__DIRECTIONS FOR THIS TASK__.
Only an exact repetition of the lines from the one holding "This screenshot has height=552, width=429." to the end of the data is wanted, with pictures left out.

(THE DATA)

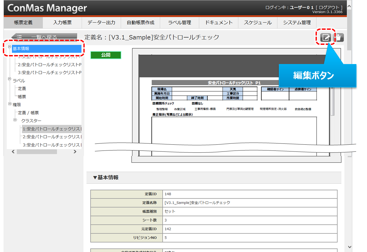Collapse the クラスター tree node
Image resolution: width=367 pixels, height=252 pixels.
tap(15, 120)
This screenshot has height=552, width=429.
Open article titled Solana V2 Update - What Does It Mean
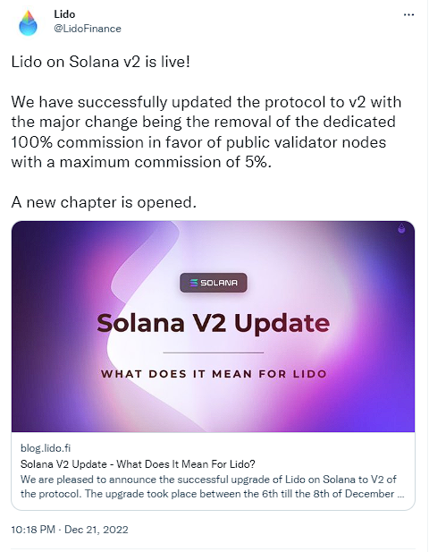tap(138, 464)
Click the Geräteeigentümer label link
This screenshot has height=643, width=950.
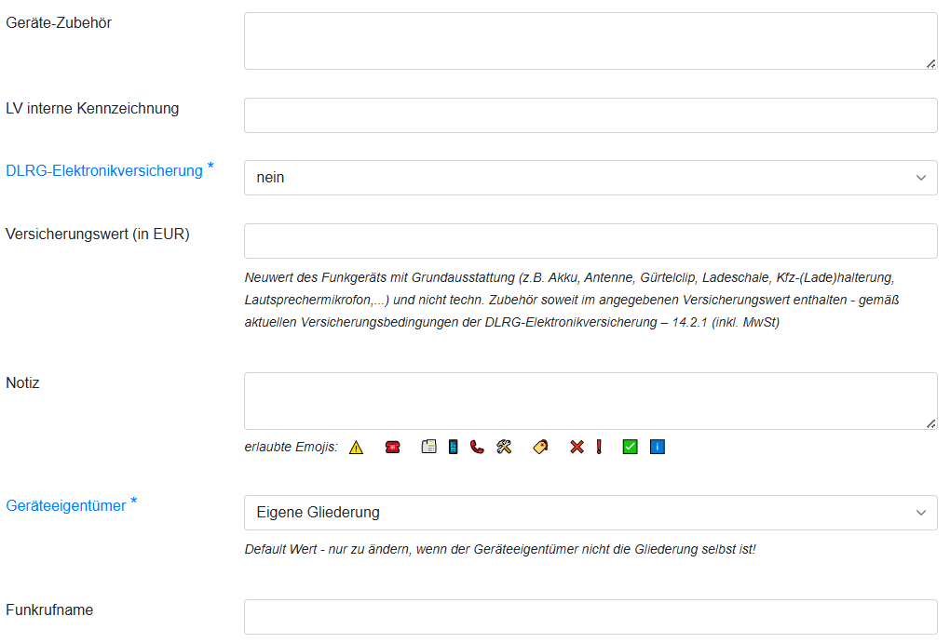66,506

(End THE DATA)

__SOLUTION TO THIS TASK__.
This screenshot has height=552, width=429.
Open article titled Solana V2 Update - What Does It Mean
tap(138, 464)
Click the Geräteeigentümer label link
This screenshot has height=643, width=950.
66,506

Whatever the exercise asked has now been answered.